Companies far and wide are crying to Congress for
more H-1B visas even while there are qualified unemployedengineers with US citizenship. A widely-held belief is US companies want H-1B's badly because
these non-US citizens can be hired at a significant discount. Such thoughts aren't often spoken out loud since the speakers are routinely derided as protectionist, xenophobic and even racist.
This article begins to show the salary discounting is
in many cases actually true. It also identifies the inter-related advantage of "captivity"
(i.e., Once you hire an H-1B, he or she cannot go off and take a better offer without first giving up their current H-1B, and leaving the country.)
This isn't meant to be political commentary. However, H-1B's tend to be
discussed only in the most dogmatic of terms. People are either "for" or "against" H-1B's (or "more" H-1B's), often
without stopping to examine the actual facts. Maybe this will help:
by Debra Schiff ; EE Times ; (01/02/2006 10:00 AM EST)
Embarrassingly
low wages are just the tip of the iceberg when it comes to employer abuse of the H-1B temporary-visa program, new legislation
and other data have revealed. Discrimination on the basis of immigration status, the loss of "at will" employment rights,
the use of "body shops" and outright fraud have also surfaced, resulting in at least one class-action lawsuit.
Legislation
now before the U.S. House of Representatives targets a range of abuses, from fraud to discrimination on the basis of immigration
status. Still, the hot-button issue of wage discrepancies between visiting workers and their American counterparts remains
at its heart. As if to underscore the point, on the heels of the bill's introduction in mid-November, the Center for Immigration
Studies (CIS) released a controversial report that measures a $13,000 difference between what employers typically pay American
employees vs. visiting workers.
The reform bill, the CIS report and a subsequent failed effort to raise the H-1B visa
cap — struck down on Dec. 21 when Congress dropped the provision from a mammoth spending bill — collectively shine
a harsh spotlight on the flaws of the 10-year-old H-1B program.
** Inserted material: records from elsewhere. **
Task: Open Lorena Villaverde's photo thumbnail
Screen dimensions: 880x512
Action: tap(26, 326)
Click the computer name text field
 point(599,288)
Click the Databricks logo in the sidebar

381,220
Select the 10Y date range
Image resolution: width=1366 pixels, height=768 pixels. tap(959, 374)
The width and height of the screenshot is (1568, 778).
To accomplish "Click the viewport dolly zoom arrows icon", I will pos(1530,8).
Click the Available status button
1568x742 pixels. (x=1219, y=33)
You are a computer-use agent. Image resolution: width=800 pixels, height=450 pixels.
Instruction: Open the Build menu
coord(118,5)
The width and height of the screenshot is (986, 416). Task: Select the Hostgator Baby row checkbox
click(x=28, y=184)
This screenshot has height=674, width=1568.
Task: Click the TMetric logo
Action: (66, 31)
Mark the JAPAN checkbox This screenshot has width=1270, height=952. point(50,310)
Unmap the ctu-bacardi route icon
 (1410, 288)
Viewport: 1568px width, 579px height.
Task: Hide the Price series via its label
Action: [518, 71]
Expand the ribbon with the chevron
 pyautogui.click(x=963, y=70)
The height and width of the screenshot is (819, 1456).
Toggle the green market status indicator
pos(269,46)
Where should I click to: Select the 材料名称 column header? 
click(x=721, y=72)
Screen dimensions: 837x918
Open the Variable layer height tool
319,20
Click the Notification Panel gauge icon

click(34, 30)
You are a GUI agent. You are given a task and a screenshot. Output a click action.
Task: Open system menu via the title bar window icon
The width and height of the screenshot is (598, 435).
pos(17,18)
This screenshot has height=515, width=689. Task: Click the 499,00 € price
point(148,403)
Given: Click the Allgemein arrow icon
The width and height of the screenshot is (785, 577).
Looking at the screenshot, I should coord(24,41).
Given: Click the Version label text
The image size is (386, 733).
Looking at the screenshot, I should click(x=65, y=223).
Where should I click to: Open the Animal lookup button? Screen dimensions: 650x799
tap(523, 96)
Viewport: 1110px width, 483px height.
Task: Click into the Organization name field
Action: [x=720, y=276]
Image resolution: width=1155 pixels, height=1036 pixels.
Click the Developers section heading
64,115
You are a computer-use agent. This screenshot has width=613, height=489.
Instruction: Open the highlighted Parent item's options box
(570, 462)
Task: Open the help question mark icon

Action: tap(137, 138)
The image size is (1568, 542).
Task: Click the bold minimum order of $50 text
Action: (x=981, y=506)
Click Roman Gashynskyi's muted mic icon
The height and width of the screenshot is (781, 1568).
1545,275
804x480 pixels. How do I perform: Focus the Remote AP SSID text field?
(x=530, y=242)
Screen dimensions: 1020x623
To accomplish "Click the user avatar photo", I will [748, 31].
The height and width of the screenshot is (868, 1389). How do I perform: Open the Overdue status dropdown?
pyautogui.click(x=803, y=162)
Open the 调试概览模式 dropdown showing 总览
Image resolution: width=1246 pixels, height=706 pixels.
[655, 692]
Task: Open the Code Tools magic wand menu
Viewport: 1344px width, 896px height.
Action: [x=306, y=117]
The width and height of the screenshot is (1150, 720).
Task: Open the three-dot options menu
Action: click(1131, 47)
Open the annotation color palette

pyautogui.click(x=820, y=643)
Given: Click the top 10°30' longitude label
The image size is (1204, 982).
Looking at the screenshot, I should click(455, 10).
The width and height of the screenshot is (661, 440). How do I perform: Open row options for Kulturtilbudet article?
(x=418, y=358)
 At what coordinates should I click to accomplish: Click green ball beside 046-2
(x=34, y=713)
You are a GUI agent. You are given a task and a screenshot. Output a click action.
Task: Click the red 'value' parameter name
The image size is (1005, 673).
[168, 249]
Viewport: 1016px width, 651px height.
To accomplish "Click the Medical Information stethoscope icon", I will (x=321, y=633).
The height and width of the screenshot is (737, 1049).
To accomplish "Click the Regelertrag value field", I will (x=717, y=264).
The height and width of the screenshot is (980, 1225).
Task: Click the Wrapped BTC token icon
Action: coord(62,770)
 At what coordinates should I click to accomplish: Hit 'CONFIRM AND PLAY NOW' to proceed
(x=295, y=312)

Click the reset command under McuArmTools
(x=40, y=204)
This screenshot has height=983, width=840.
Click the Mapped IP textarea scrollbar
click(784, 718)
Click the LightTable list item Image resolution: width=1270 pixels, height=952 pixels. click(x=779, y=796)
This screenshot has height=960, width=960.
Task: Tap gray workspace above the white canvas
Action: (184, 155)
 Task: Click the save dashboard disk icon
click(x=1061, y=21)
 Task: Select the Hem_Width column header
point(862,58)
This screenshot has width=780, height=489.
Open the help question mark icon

"The report helps us understand better how the program
works in practice, and the bill lays out some sensible, useful and practical reforms," said Ron Hira, vice president of career
activities at IEEE-USA, which has come out in support of the bill. "They both come at a time when these issues are in play
in the political realm, which means they should have an influence on the outcomes of policy."
Introduced by Rep. Bill
Pascrell Jr. (D-N.J.), the Defend the American Dream Act seeks to reform the H-1B visa program by requiring employers who
apply for the visas to use locally determined prevailing-wage data, and either the median average wage for all workers in
the occupational classification or the median wage for skill level two in the occupational classification in the most recent
Occupational Employment Statistics survey, whichever is greater.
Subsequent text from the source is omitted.